* WRITTEN PROBLEM
Copy out the listing below with each "Instruction" swapped for "Directive" and no other changes.

* EXERCISE DATA
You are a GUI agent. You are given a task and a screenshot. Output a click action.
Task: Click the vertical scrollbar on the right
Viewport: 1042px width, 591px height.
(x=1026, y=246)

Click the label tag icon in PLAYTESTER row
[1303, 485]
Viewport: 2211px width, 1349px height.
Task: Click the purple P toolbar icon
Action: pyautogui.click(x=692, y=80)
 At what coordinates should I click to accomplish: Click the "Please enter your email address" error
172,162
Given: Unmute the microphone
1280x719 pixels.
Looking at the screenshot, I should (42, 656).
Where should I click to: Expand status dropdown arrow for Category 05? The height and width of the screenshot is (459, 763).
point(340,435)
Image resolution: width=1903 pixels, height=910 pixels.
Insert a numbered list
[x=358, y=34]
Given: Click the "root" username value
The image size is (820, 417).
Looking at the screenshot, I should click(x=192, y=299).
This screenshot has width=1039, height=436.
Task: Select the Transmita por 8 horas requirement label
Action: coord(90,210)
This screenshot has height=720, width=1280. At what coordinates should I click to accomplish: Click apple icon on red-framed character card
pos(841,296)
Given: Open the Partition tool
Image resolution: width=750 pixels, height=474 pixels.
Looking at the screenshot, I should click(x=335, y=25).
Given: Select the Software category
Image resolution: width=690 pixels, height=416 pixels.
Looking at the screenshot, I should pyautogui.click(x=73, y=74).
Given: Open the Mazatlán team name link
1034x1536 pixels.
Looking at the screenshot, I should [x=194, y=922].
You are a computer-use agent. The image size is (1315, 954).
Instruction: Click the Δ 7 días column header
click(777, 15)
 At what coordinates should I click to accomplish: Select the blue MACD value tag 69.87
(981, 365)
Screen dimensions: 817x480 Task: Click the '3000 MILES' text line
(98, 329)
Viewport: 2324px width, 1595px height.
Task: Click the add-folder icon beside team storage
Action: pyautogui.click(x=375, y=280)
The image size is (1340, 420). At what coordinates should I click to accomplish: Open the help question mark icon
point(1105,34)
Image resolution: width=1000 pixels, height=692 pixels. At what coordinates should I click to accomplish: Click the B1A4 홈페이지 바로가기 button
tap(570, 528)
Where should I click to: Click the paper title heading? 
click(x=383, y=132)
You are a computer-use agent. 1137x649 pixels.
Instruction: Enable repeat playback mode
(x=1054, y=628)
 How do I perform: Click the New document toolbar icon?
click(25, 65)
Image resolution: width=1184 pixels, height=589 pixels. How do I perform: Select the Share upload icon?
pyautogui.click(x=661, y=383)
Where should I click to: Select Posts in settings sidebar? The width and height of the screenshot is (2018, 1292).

* WRITTEN REPLY
You are a GUI agent. You are given a task and a screenshot. Output a click action.
Task: Click the vertical scrollbar on the right
Viewport: 1042px width, 591px height.
(x=1026, y=246)

Click the label tag icon in PLAYTESTER row
[1303, 485]
Viewport: 2211px width, 1349px height.
Task: Click the purple P toolbar icon
Action: pyautogui.click(x=692, y=80)
 At what coordinates should I click to accomplish: Click the "Please enter your email address" error
172,162
Given: Unmute the microphone
1280x719 pixels.
Looking at the screenshot, I should (42, 656).
Where should I click to: Expand status dropdown arrow for Category 05? The height and width of the screenshot is (459, 763).
point(340,435)
Image resolution: width=1903 pixels, height=910 pixels.
Insert a numbered list
[x=358, y=34]
Given: Click the "root" username value
The image size is (820, 417).
Looking at the screenshot, I should click(x=192, y=299).
This screenshot has width=1039, height=436.
Task: Select the Transmita por 8 horas requirement label
Action: coord(90,210)
This screenshot has height=720, width=1280. At what coordinates should I click to accomplish: Click apple icon on red-framed character card
pos(841,296)
Given: Open the Partition tool
Image resolution: width=750 pixels, height=474 pixels.
Looking at the screenshot, I should click(x=335, y=25).
Given: Select the Software category
Image resolution: width=690 pixels, height=416 pixels.
Looking at the screenshot, I should pyautogui.click(x=73, y=74).
Given: Open the Mazatlán team name link
1034x1536 pixels.
Looking at the screenshot, I should [x=194, y=922].
You are a computer-use agent. The image size is (1315, 954).
Directive: Click the Δ 7 días column header
click(777, 15)
 At what coordinates should I click to accomplish: Select the blue MACD value tag 69.87
(981, 365)
Screen dimensions: 817x480 Task: Click the '3000 MILES' text line
(98, 329)
Viewport: 2324px width, 1595px height.
Task: Click the add-folder icon beside team storage
Action: pyautogui.click(x=375, y=280)
The image size is (1340, 420). At what coordinates should I click to accomplish: Open the help question mark icon
point(1105,34)
Image resolution: width=1000 pixels, height=692 pixels. At what coordinates should I click to accomplish: Click the B1A4 홈페이지 바로가기 button
tap(570, 528)
Where should I click to: Click the paper title heading? 
click(x=383, y=132)
You are a computer-use agent. 1137x649 pixels.
Directive: Enable repeat playback mode
(x=1054, y=628)
 How do I perform: Click the New document toolbar icon?
click(25, 65)
Image resolution: width=1184 pixels, height=589 pixels. How do I perform: Select the Share upload icon?
pyautogui.click(x=661, y=383)
Where should I click to: Select Posts in settings sidebar? The width and height of the screenshot is (2018, 1292).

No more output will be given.